= Task brief =
What is needed is an exact copy of the lines in the listing below, from the one with "Where should I click to: Click the orange" up to and including the one with "Open the Virtual", with no other lines.

═══ Records for this exercise

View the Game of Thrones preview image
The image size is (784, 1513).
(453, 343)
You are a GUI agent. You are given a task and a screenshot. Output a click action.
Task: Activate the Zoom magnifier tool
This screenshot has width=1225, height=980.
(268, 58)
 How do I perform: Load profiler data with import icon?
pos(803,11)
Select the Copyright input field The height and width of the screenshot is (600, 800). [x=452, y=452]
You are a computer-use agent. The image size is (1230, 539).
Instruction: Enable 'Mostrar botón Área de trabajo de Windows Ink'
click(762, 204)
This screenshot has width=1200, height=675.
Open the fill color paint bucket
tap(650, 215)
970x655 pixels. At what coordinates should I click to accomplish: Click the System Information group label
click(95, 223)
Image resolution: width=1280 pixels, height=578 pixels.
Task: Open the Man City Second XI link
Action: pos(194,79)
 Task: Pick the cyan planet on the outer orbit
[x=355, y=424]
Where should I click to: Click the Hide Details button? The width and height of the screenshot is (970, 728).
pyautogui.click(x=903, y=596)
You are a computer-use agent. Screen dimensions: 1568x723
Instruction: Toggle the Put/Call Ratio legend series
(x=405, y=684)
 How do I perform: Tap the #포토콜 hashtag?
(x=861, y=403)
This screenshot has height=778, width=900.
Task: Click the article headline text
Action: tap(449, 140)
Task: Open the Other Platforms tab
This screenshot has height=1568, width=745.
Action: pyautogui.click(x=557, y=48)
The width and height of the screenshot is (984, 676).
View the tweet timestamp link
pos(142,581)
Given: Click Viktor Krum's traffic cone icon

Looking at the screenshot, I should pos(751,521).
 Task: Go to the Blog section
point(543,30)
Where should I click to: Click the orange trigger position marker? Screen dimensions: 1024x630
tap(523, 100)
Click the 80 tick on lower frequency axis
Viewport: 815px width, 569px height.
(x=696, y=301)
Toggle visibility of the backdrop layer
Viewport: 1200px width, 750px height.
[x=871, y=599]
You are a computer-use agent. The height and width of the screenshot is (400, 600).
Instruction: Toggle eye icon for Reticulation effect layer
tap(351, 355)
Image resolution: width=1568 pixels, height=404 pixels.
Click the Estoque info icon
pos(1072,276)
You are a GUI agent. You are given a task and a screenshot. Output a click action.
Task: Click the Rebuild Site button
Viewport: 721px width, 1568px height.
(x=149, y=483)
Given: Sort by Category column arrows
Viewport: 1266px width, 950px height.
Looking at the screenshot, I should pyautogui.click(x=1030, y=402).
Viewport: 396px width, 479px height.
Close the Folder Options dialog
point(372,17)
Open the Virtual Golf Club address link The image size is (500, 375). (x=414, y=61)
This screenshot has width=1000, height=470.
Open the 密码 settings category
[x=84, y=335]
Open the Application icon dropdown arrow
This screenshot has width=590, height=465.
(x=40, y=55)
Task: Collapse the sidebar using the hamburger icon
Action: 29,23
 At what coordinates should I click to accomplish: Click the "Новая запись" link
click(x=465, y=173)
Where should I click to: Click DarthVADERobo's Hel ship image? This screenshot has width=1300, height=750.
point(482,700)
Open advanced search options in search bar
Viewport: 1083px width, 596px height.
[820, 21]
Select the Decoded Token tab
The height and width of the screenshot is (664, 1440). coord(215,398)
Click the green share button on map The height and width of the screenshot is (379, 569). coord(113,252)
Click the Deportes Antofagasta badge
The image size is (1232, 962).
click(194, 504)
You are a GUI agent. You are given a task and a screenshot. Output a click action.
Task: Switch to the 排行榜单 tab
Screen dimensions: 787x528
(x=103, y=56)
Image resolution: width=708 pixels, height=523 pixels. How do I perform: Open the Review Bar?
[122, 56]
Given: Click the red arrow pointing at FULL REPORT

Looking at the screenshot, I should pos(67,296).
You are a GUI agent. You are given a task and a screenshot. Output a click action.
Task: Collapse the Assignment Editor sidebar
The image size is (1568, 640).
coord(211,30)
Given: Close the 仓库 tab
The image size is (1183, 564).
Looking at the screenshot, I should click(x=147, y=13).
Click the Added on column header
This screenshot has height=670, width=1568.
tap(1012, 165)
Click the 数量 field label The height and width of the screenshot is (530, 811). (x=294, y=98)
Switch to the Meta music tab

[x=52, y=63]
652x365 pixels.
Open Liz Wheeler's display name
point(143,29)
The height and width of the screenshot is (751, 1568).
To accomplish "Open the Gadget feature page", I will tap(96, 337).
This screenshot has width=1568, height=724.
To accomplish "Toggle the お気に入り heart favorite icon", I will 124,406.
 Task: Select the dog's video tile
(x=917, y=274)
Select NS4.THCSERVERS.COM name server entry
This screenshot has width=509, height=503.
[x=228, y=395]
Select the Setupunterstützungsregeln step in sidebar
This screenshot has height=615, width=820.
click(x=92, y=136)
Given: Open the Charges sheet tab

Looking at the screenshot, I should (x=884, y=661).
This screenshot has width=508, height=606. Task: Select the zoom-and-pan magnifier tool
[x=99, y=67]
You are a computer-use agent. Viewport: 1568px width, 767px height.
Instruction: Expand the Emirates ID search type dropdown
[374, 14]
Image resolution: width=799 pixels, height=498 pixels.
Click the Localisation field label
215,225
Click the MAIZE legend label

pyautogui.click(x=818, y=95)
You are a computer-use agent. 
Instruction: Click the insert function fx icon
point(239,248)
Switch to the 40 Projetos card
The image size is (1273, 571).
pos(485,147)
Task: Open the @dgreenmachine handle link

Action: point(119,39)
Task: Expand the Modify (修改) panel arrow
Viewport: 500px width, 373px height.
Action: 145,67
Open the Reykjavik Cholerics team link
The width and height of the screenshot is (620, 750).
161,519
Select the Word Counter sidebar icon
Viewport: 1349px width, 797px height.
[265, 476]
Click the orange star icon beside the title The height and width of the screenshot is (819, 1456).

══════

= Output =
Where should I click to: Click the orange trigger position marker? Screen dimensions: 1024x630
tap(523, 100)
Click the 80 tick on lower frequency axis
Viewport: 815px width, 569px height.
(x=696, y=301)
Toggle visibility of the backdrop layer
Viewport: 1200px width, 750px height.
[x=871, y=599]
You are a computer-use agent. The height and width of the screenshot is (400, 600).
Instruction: Toggle eye icon for Reticulation effect layer
tap(351, 355)
Image resolution: width=1568 pixels, height=404 pixels.
Click the Estoque info icon
pos(1072,276)
You are a GUI agent. You are given a task and a screenshot. Output a click action.
Task: Click the Rebuild Site button
Viewport: 721px width, 1568px height.
(x=149, y=483)
Given: Sort by Category column arrows
Viewport: 1266px width, 950px height.
Looking at the screenshot, I should pyautogui.click(x=1030, y=402).
Viewport: 396px width, 479px height.
Close the Folder Options dialog
point(372,17)
Open the Virtual Golf Club address link The image size is (500, 375). (x=414, y=61)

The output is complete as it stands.